Lorsqu'on lui a demandé s'il avait apporté dans les bureaux de M. Coretti des billets pour une activité de financement, M. Tomassi a eu cette réponse: «À ma connaissance, je ne peux pas me rappeler. Je le rencontre à quelques occasions. Est-ce que lors d'une de ces occasions, je lui ai apporté des billets pour une activité de financement? Je ne me rappelle pas, mais ça se pourrait.»
Du reste, le Directeur général des élections (DGE) fera des vérifications dans les états financiers de l'association de comté de Lafontaine. C'est M. Tomassi qui l'a révélé hier matin, soulignant que son entourage allait collaborer avec le DGE. M. Tomassi est ainsi le quatrième ministre du gouvernement Charest qui verra le DGE descendre dans ses bureaux de comté. Il soutient toutefois que ce sont des vérifications de routine.
Ces faits, avant même le congédiement de M. Tomassi, avaient conduit Pauline Marois à dire que le gouvernement Charest a «tous les indices» d'un gouvernement corrompu.
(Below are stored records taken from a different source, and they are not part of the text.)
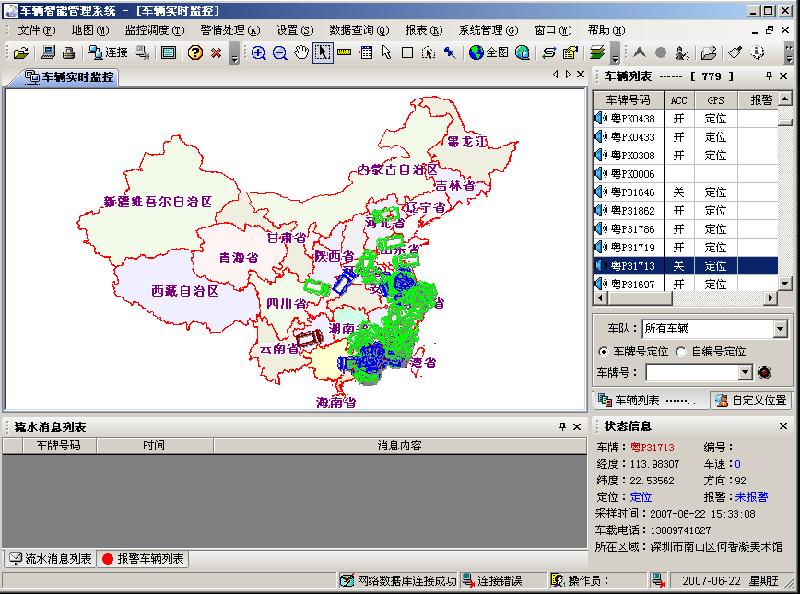The width and height of the screenshot is (800, 594).
Task: Click the 连接 connect button
Action: [108, 53]
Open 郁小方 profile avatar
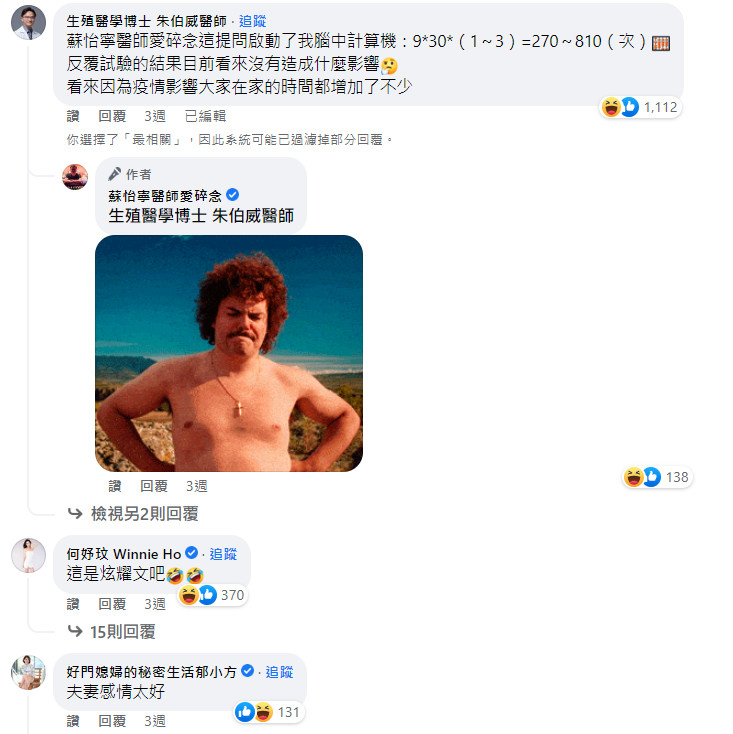This screenshot has height=734, width=733. point(29,672)
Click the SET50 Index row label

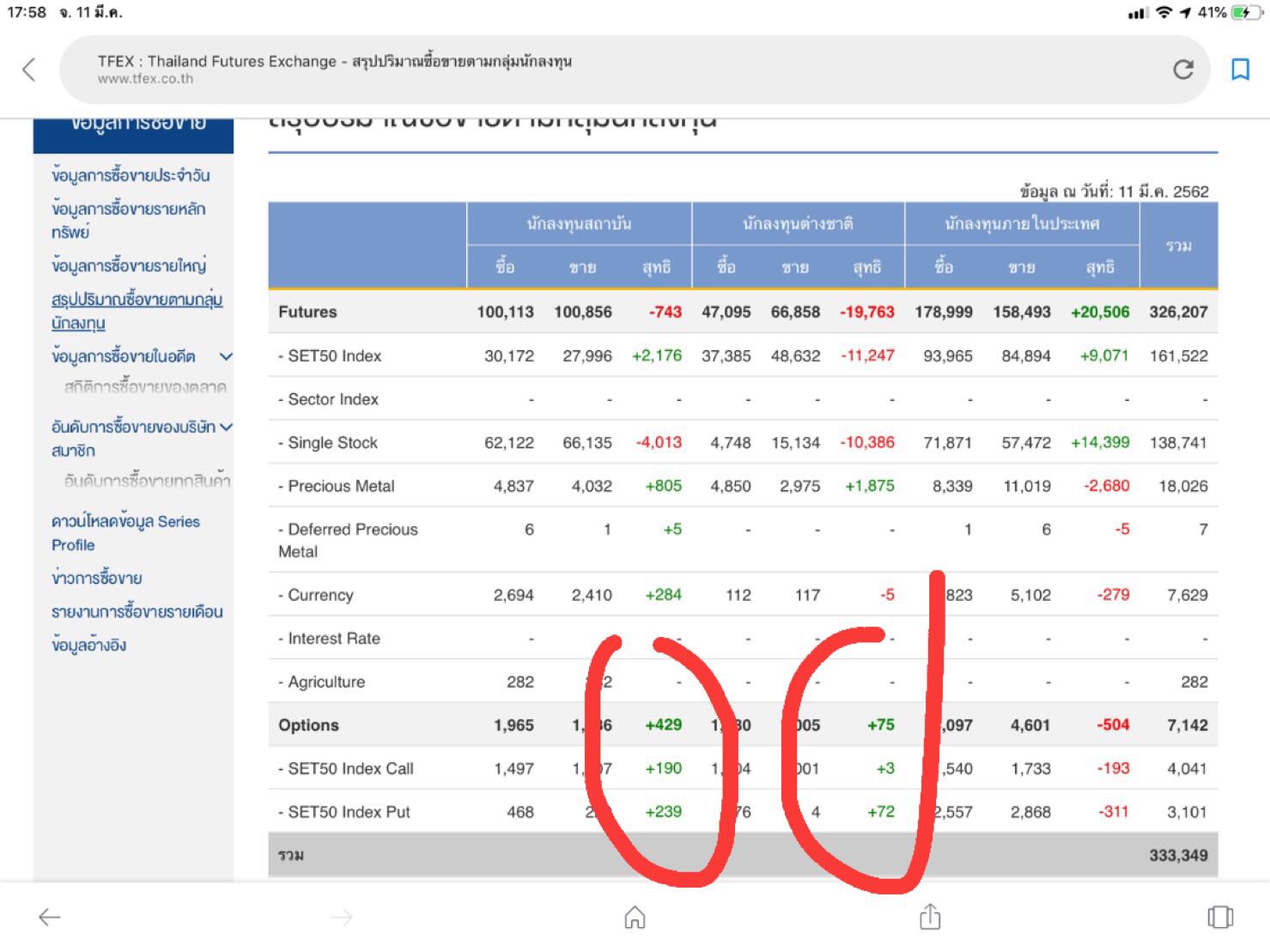334,355
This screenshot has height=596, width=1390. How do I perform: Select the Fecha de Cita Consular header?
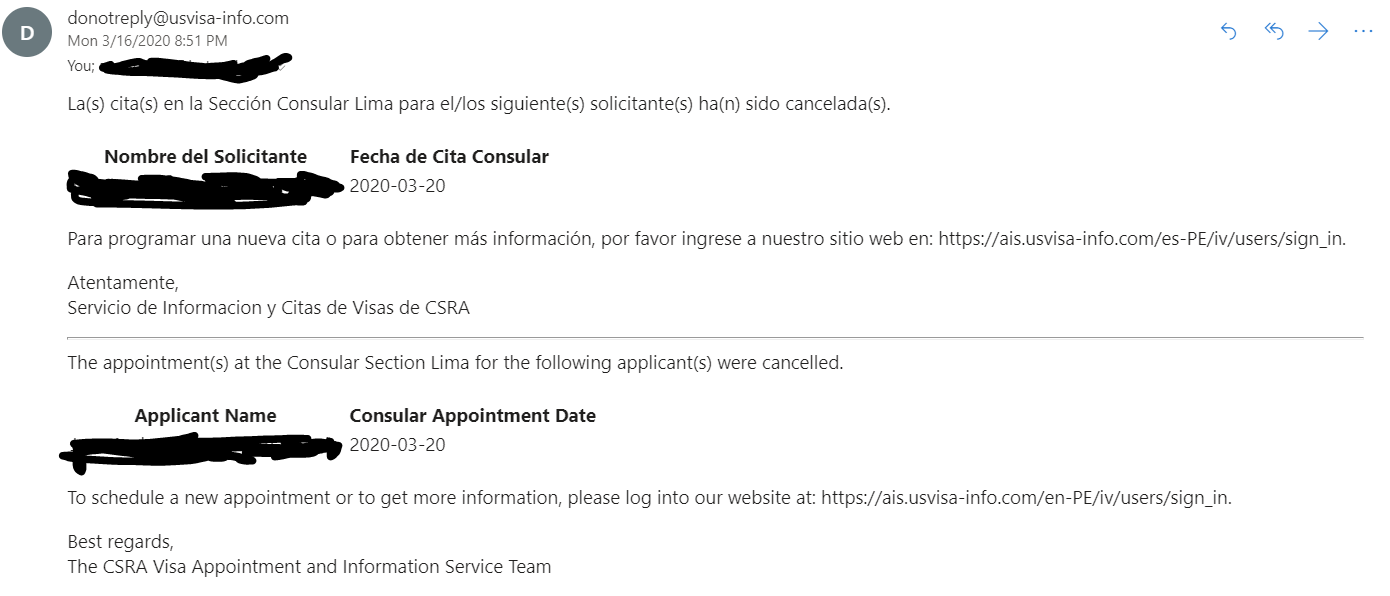(x=449, y=157)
Selon elle, l'ensemble des allégations dévoilées jour après jour «font qu'apparaît actuellement ce qui nous semble même être un véritable système organisé pour recueillir des fonds par le Parti libéral». À ses yeux, une commission d'enquête «serait la meilleure voie à privilégier pour faire taire les rumeurs, si ce sont des rumeurs, pour contrer [les allégations], si ce sont des allégations».
Pas de lien
Quant à Jean Charest, il a refusé net de faire quelque lien que ce soit entre le congédiement de M. Tomassi et les nombreuses allégations de favoritisme dans l'attribution des places en garderie. Depuis le mois de décembre, le critique péquiste en matière de famille, Nicolas Girard, bombarde le ministre Tomassi d'allégations qui laissent croire que le ministre a aidé des contributeurs libéraux à obtenir des places.
Hier, M. Charest s'est toutefois déclaré «très à l'aise avec les réponses que le gouvernement a données sur ces allégations-là» et a soutenu que sous le couvert de l'immunité parlementaire, le Parti québécois et Mme Marois «ne se sont pas privés de dire à peu près n'importe quoi».
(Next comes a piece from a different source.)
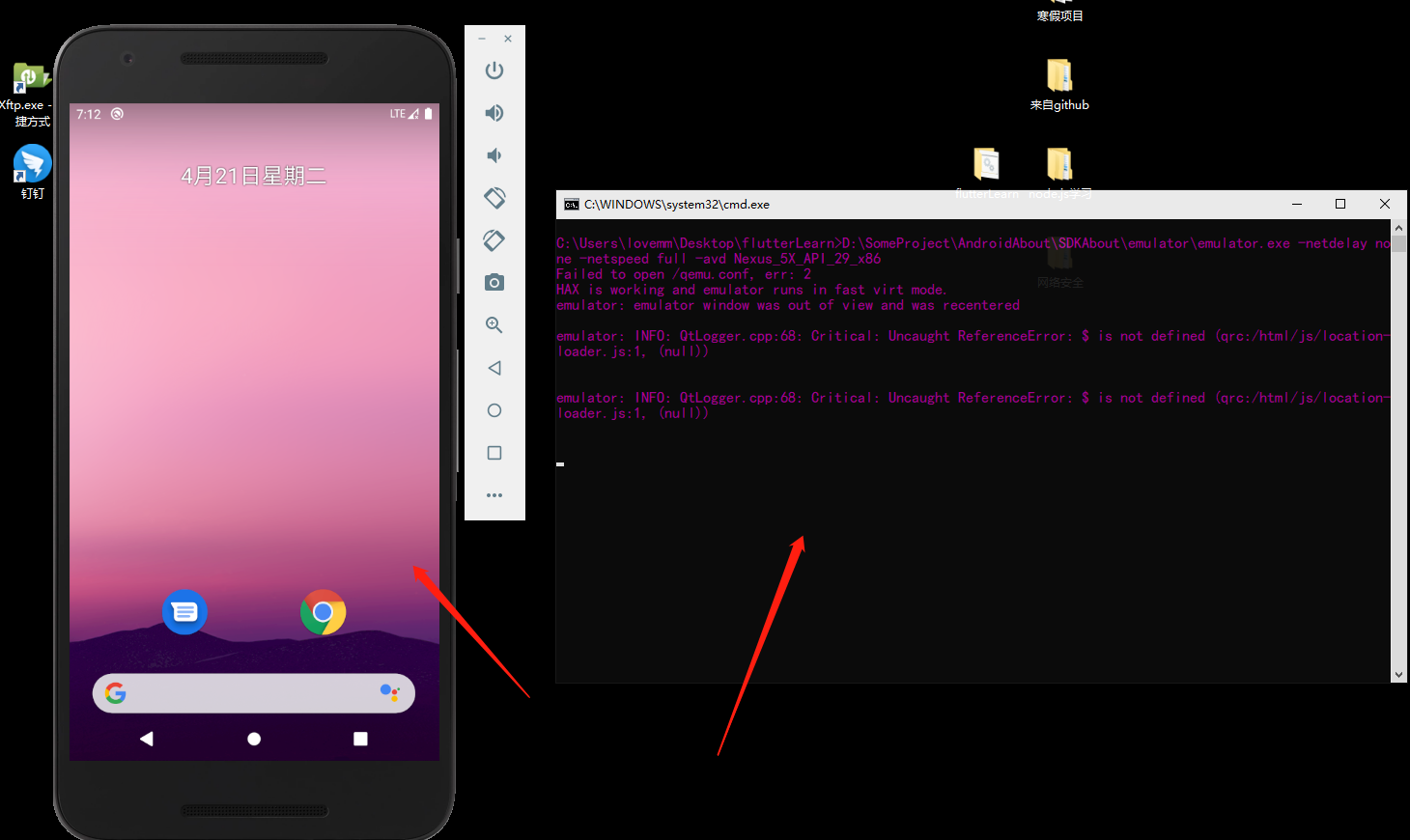Take a screenshot with the camera icon

point(494,282)
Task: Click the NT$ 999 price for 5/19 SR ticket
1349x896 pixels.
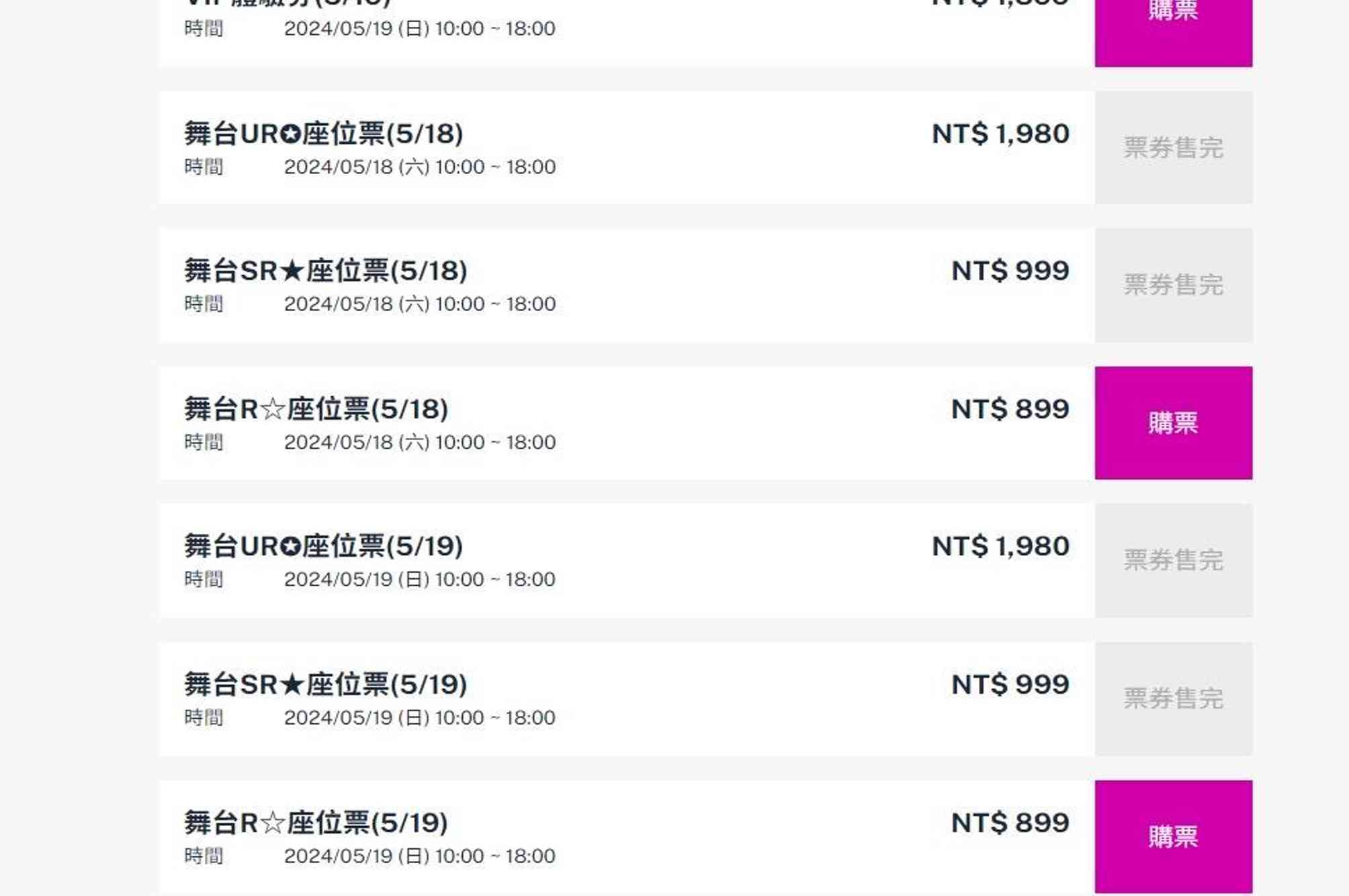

Cette réponse de Jean Charest a conduit le leader parlementaire de l'opposition officielle, Stéphane Bédard, à soutenir que M. Charest était «encore une fois en plein déni, en plein déni des raisons qui actuellement font en sorte que les institutions du Québec sont ébranlées». À ses yeux, il y a «apparence de corruption» de la part du gouvernement du Québec.
Le député de Québec solidaire, Amir Khadir, est allé un peu plus loin, affirmant que «le gouvernement libéral de M. Jean Charest est [...] corrompu par le pouvoir de l'argent». Il a ajouté que «si le gouvernement libéral est persuadé du contraire, M. Charest n'a aucun autre choix devant lui que de déclencher une enquête publique pour y voir plus clair sur toutes les allégations de malversation, de trafic d'influence, de financement illégal du Parti libéral du Québec». Le chef adéquiste a pour sa part formellement demandé la tenue d'une commission d'enquête exclusive sur le financement du Parti libéral du Québec.
Croisée dans les couloirs du parlement alors qu'elle sortait de l'étude des crédits du ministère de l'Éducation, Michelle Courchesne a commenté le renvoi de son collègue en ces termes: «C'est toujours très, très triste ces événements-là. C'est sûr que ça nous bouleverse, c'est sûr que nous affecte.» La ministre de la Justice, Kathleen Weil, s'est quant à elle réfugiée dans la formule «je n'ai pas de commentaire».